To evaluate the effectiveness of our repair ranking method, we performed another experiment by repairing the lowestranking variable, waddrhold [15:0] . The highest-ranking variable (state [5:0] ) affected 3875 paths, while waddrhold only affected 136 paths. The test coverage after repair was 72.27% with delay effectiveness 68.17%, showing little change in both numbers. This result shows that our ranking method is effective in pointing out problems that should be fixed first.

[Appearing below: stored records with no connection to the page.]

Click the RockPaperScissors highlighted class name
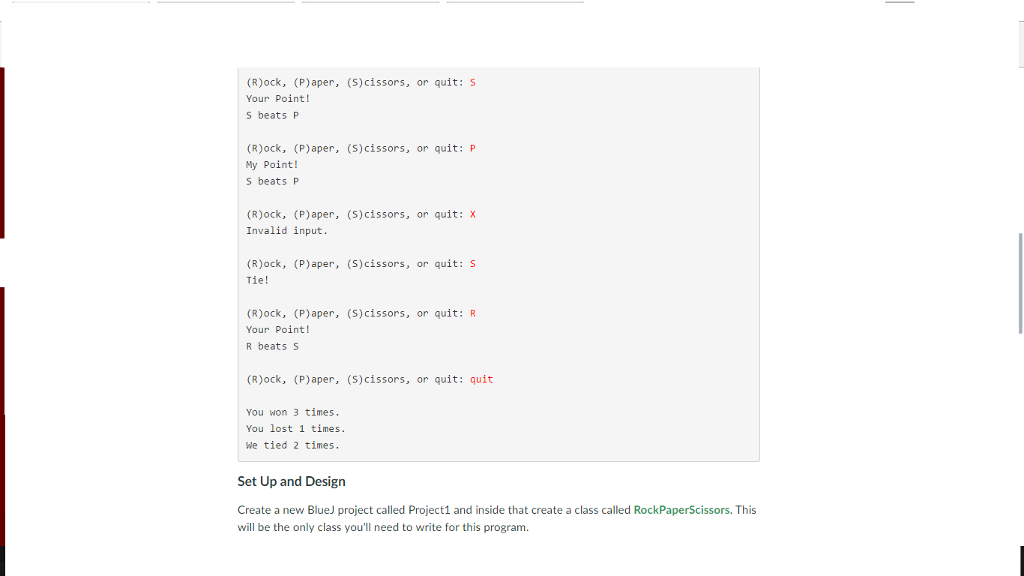679,509
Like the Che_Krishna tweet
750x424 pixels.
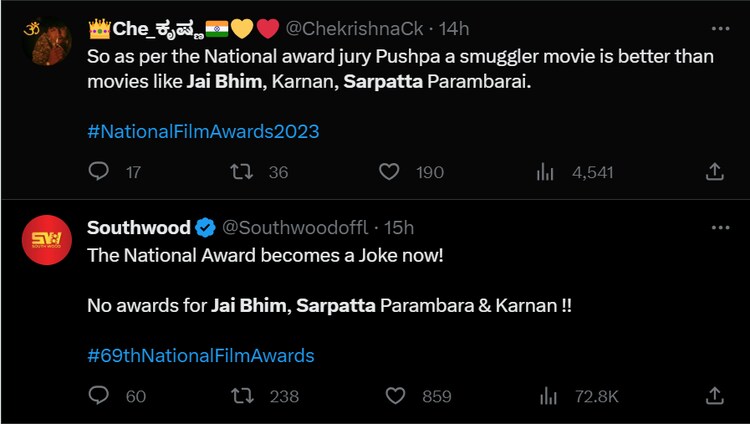[x=390, y=172]
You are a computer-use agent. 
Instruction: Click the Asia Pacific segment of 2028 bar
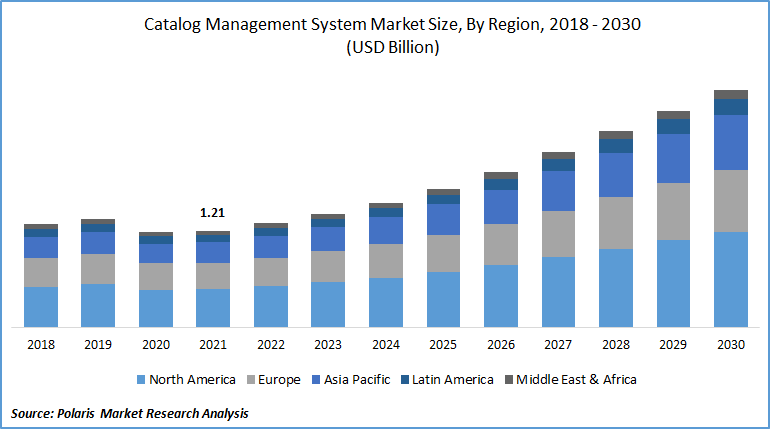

For TV80, we found that 195 out of 242 registers can cause robustness problems. Runtime was 11m14s for the analysis. We repaired 25 bit-level registers, and the area overhead was 5.0%. Test coverage improved from 89.01% to 90.40%, and delay effectiveness improved from 83.43% to 83.72%. The improvement is not as impressive as for CPU8080 because 352 out of the total 368 paths involve more than 10 robustness problems, making the problems more difficult to repair. Considering such grouping during repair ranking is our ongoing work.
Runtime of our robustness analysis increases with the number of paths to analyze. The above results suggest that repairing problems affecting more paths is more effective. Therefore, a sampling scheme that only analyzes a percentage of all paths can be used to improve the scalability of our methods. Since problems affecting more paths will be sampled more often, important problems will not be missed.
V. CONCLUSION Due to the increase in process variations, at-speed testing is becoming more important. Robustness is one important factor that impacts delay effectiveness of the tests. However, repairing robustness problems at the ATPG stage can be costly; therefore, it is desirable to have a DFT solution to find an fix robustness problems at the RTL. This work proposed a methodology to achieve this goal. To support this methodology we designed an RTL fault model consistent with the gate-level path-delay and SDD fault models for robust test coverage estimation, developed an effective and efficient false-path reduction method, devised a robustness analysis technique, and illustrated how to repair the robustness issues. Empirically, these techniques are informative at early design stages and effective in improving test robustness.